• **WHAT YOU HAVE TO DO**
Only the lines below starting at the one containing "首页 (788, 20)" and ending at the one containing "生理期一吃就胖的5种食物 (815, 1556)" belong in the answer, each copied exactly.

• **DATA UNDER STUDY**
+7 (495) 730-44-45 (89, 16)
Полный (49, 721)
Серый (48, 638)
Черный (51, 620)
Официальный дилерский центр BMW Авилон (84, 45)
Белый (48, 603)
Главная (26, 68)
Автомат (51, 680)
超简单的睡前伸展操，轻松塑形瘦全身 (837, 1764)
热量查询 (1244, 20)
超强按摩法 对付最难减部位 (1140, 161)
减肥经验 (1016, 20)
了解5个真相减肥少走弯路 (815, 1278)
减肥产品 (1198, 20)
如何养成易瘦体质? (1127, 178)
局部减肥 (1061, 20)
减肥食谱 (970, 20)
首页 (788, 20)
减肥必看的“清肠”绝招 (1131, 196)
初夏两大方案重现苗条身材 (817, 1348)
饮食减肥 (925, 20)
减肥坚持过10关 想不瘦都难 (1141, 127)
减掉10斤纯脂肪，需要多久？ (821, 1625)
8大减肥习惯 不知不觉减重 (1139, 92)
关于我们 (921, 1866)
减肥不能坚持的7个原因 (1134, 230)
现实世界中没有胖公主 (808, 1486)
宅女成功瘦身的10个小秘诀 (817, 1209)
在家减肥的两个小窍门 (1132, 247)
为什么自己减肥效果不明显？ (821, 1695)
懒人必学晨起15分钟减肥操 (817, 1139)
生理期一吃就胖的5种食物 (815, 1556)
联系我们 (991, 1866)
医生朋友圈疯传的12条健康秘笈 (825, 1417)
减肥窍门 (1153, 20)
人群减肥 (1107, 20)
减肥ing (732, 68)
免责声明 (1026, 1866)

* * *

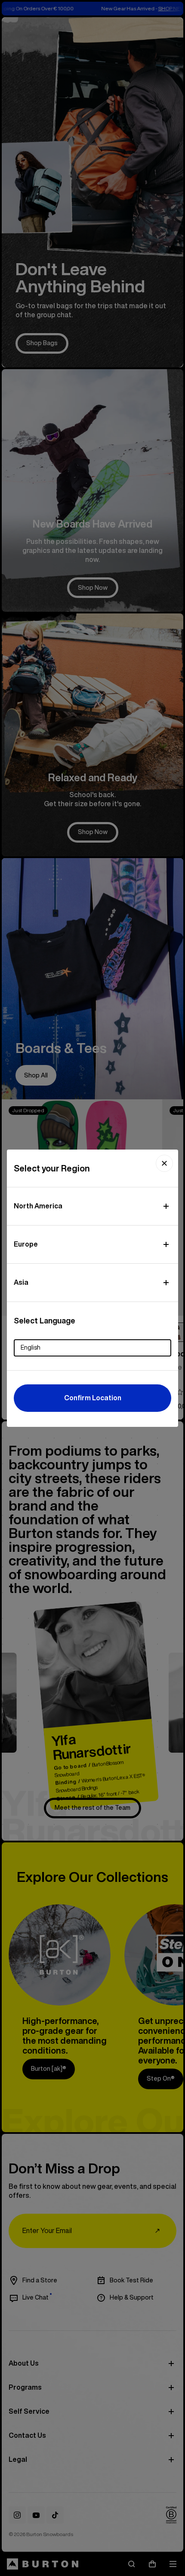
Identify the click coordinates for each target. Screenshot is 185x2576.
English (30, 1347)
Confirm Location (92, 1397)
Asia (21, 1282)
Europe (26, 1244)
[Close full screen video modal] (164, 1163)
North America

• **WRITTEN SOLUTION**
首页 (788, 20)
减肥必看的“清肠”绝招 (1131, 196)
初夏两大方案重现苗条身材 (817, 1348)
饮食减肥 (925, 20)
减肥坚持过10关 想不瘦都难 (1141, 127)
减掉10斤纯脂肪，需要多久？ (821, 1625)
8大减肥习惯 不知不觉减重 (1139, 92)
关于我们 (921, 1866)
减肥不能坚持的7个原因 (1134, 230)
现实世界中没有胖公主 (808, 1486)
宅女成功瘦身的10个小秘诀 (817, 1209)
在家减肥的两个小窍门 (1132, 247)
为什么自己减肥效果不明显？ (821, 1695)
懒人必学晨起15分钟减肥操 (817, 1139)
生理期一吃就胖的5种食物 (815, 1556)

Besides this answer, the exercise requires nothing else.